The location of the wisdom tooth at the back of the jaw makes it hard to reach by toothbrush therefore giving it not enough cleaning. Improper oral hygiene or tooth brushing is tantamount to plaque buildup resulting in tooth decay potential for bacteria to flourish.
An impacted wisdom tooth whether hard impaction or soft impaction can result to misalignment of the adjacent teeth or may result to other dental problems. The misaligned teeth can provide a space for food particles and other debris to get trapped between the teeth and the gums which then leads to the proliferation of bacteria and later infection.
The wisdom tooth infection can be treated in various ways either through conservative approach or through surgical removal. The treatment approach depends on the cause of the infection and its severity. The problem however lies with the gum flap which should be given a special attention in ensuring that no food particles or other debris can get trapped into it. The gum flap can only get resolved when the wisdom tooth totally emerges or when the wisdom tooth is removed.
An infection limited only to the wisdom is usually treated with warm salt water. The patient is usually asked to gargle or rinse with warm salt water after brushing and flossing the teeth. Rinsing with warm salt water is recommended for several times a day.
Ibuprofen and acetaminophen are often prescribed or may be bought over-the-counter to help in alleviating the symptom of pain.
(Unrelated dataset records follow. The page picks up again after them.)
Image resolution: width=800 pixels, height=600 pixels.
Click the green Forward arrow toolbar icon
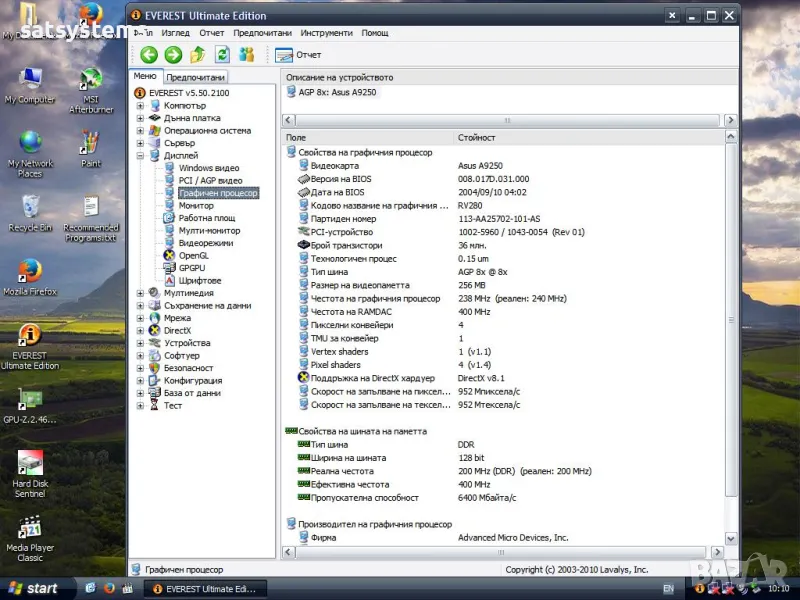(x=173, y=54)
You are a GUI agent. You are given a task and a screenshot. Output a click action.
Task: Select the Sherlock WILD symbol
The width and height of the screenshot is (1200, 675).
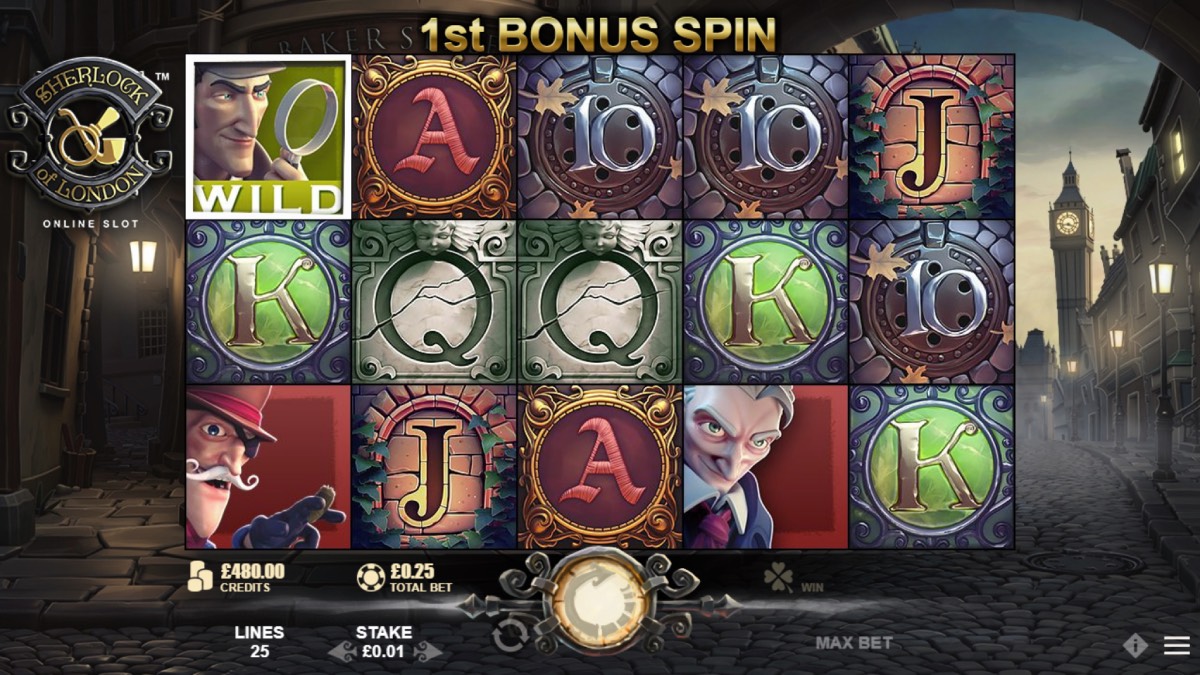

The symptom of pain however tends to recur unless the source of pain is properly treated or removed.
Antibiotics are often prescribed to infected wisdom tooth particularly if the infection has reached the nearby areas. Penicillin is the usual therapy prescribed for the treatment of infection although there are patients that get an allergic reaction to the medication.
Surgical removal or tooth extraction is the recommended treatment for severe and recurring inflammation. A wisdom tooth that is impacted and has become infected is usually recommended for extraction.
A proper oral hygiene should be best observed to prevent plaque buildup that is potential for bacterial proliferation and other dental problems.